— Work to be completed —
Return each record shown below exactly, with none omitted.

— Stored data —
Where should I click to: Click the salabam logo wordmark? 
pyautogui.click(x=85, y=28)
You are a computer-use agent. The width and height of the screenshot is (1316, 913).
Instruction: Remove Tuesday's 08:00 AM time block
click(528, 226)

— Response for this exercise —
Where should I click to: Click the salabam logo wordmark? 
pyautogui.click(x=85, y=28)
You are a computer-use agent. The width and height of the screenshot is (1316, 913).
Instruction: Remove Tuesday's 08:00 AM time block
click(528, 226)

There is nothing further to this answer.